An important component of organic swimming pool design, the plants that grow in the regeneration zone can be as pretty as they are hardworking. There are several pond plants that can be used to filter pool water while also contributing to the overall aesthetics of your backyard swimming pond and landscape.

Natural pools rely on four main categories of plants to keep the swimming area water safe and clean. These include emergent plants, deep water-rooted plants, floating plants, and marginal plants.

  • Emergent plants: Emergent plants have roots beneath the surface of the water but grow tall enough to extend above the surface. In addition to helping filter the water, these plants also offer a home to frogs, dragonflies, and other beneficial insect visitors. Common emergent plants include sweet flag, pink sensation lilies, and pontederia.
  • Deep water-rooted plants: As the name suggests, these plants are rooted well beneath the surface of the water, typically in a pot or other media.

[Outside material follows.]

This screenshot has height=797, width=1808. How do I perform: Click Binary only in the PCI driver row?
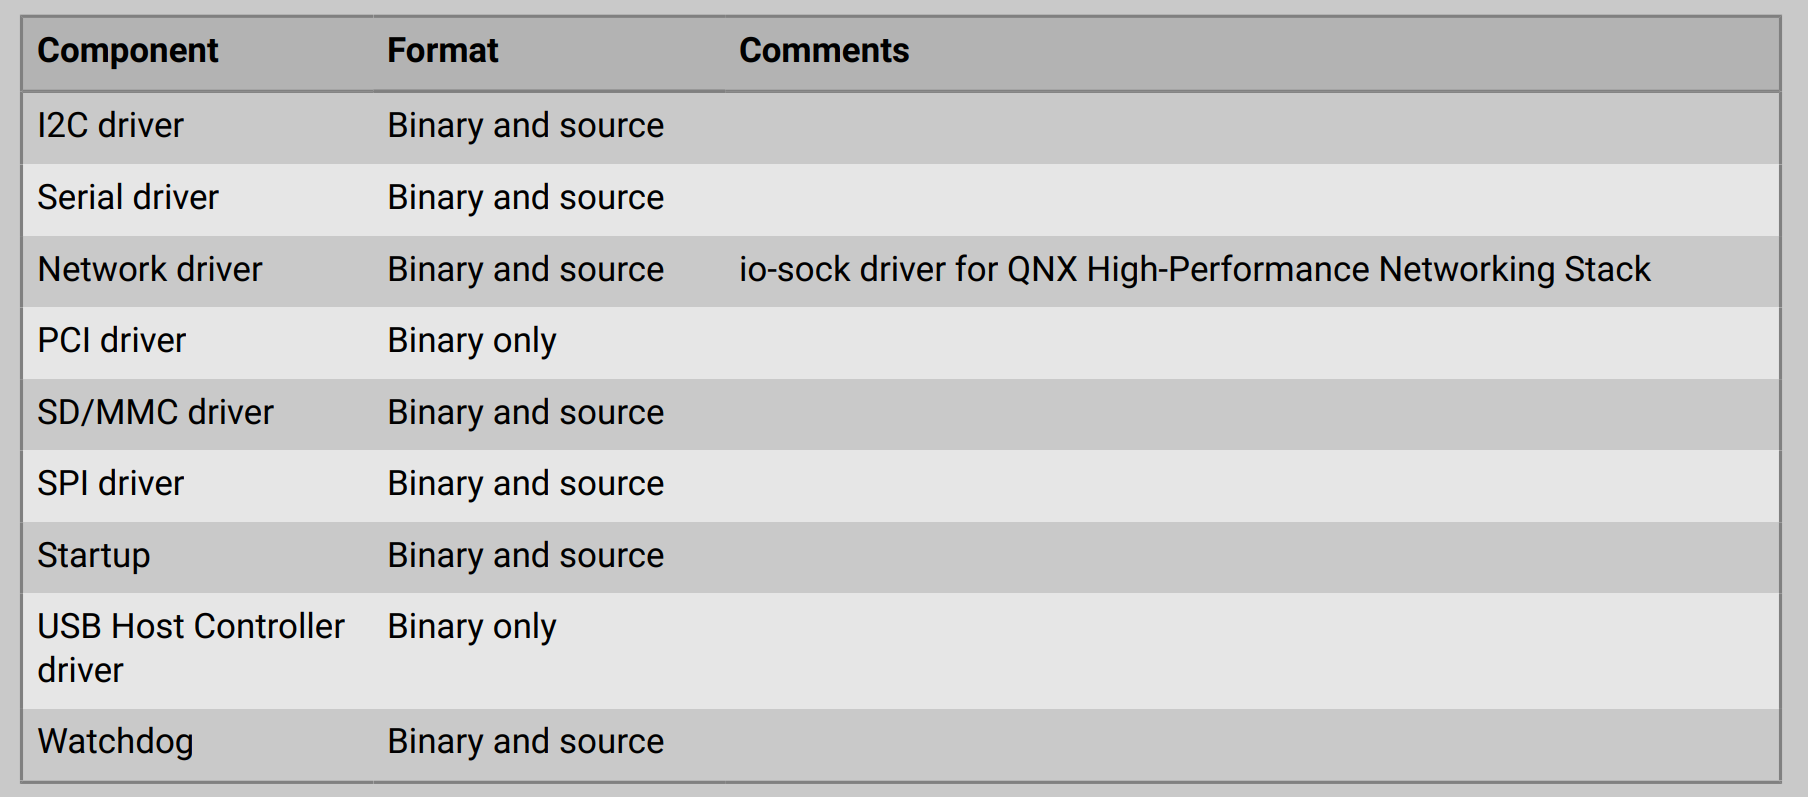[x=472, y=341]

For the most part, their leaves and stems stay covered by pool water, though you may see small parts peek out now and then. While deep water-rooted plants don’t have much impact on a pool’s aesthetics, they do play an important role in filtering the water. Anacharis, red ludwigia, and mermaid plants are a few examples of these underwater plants.
  • Floating plants: Floating plants add visual appeal to a natural pool. However, these plants tend to grow very quickly—some are even considered invasive and may take over the regeneration zone or clog the pool’s skimmers, so they have to be grown and trimmed down with care. Popular floating plants include water lilies, lotus, and hyacinth. 
  • Marginal plants: These plants are grown along a natural pool’s perimeter, helping to keep out and remove pollutants and, if desired, providing potential shelter and protection for wildlife. A couple examples of marginal plants include swamp hibiscus and corkscrew rush.

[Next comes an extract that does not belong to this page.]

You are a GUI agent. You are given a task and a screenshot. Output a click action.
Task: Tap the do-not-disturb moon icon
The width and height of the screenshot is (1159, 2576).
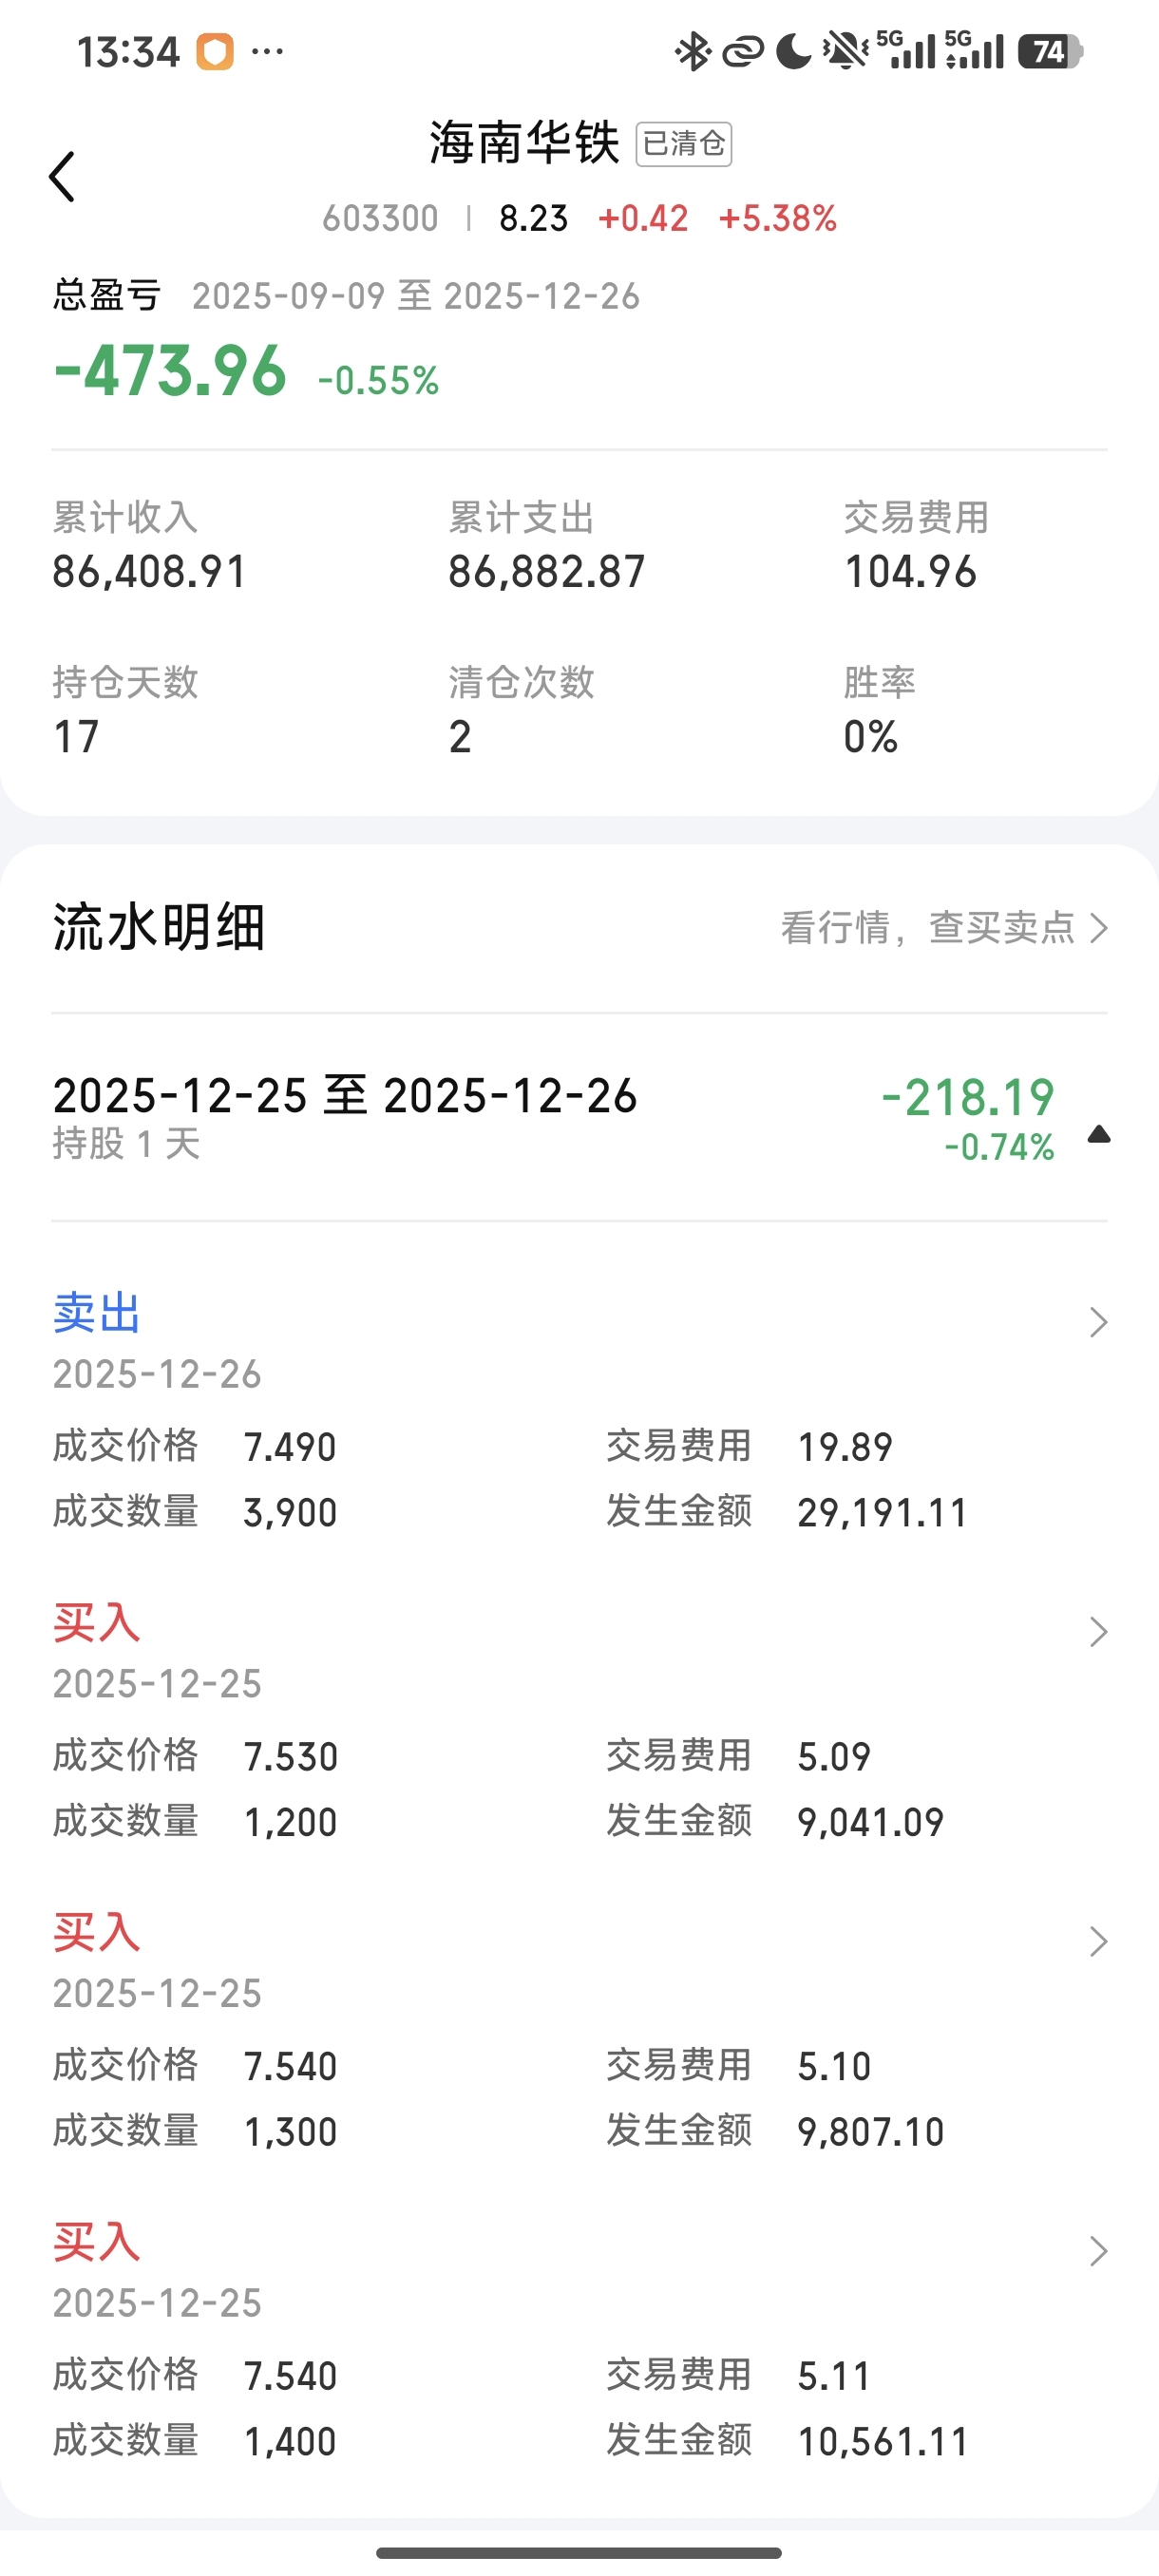(794, 51)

Maintaining a Natural Swimming Pool

Gardener with hat skims and cleans a natural pool.
Photo: istockphoto.com

Just as proper pool maintenance is essential for other types of pools, the same is true for natural swimming pools. However, a natural pool maintenance routine looks different from what more traditional above- or inground pools require. Instead of balancing chemicals and cleaning pool filters, Friedman explains that the maintenance of a natural pond swimming pool is “mostly about keeping the water circulating and making sure there are enough plants and sediments to properly filter the water.”

To keep your natural pool clean and swimmable, you’ll need to trim back plants in the regeneration zone and remove debris like leaves and sticks from the pool bottom. To ensure the plants are able to perform their filtration work, aim to complete this task once every 4 to 8 weeks. 

Vacuuming and skimming the swimming zone to keep it clean and free of algae and other debris is another part of natural pool maintenance. As with other pool types, you will also need to keep an eye on the water level and add more water as needed. The water in a natural pool is likely to evaporate a bit more quickly than in other swimming pools, so you may find yourself refilling the water more frequently.

How to Winterize a Natural Pool

The steps for winterizing a natural swimming pond may vary slightly depending on the climate where you live. If you have mild to cold winters, you can typically leave the pump running on the lowest speed, but it may be necessary to disconnect the pump and blow out the lines if you live in a region with extremely frigid winter temperatures. 

You’ll also need to take steps to protect the regeneration zone plants to ensure they come back the following year and won’t need to be replaced. Start by clearing leaves, sticks, and other debris from the pool bottom and water surface. Most plants in the regeneration zone will then need to be fully submerged in the pond to help protect them against freezing in the winter. If there are any tropical plants growing in the regeneration zone, be sure to bring them indoors for the winter as they will not be able to survive outside when freezing temperatures arrive.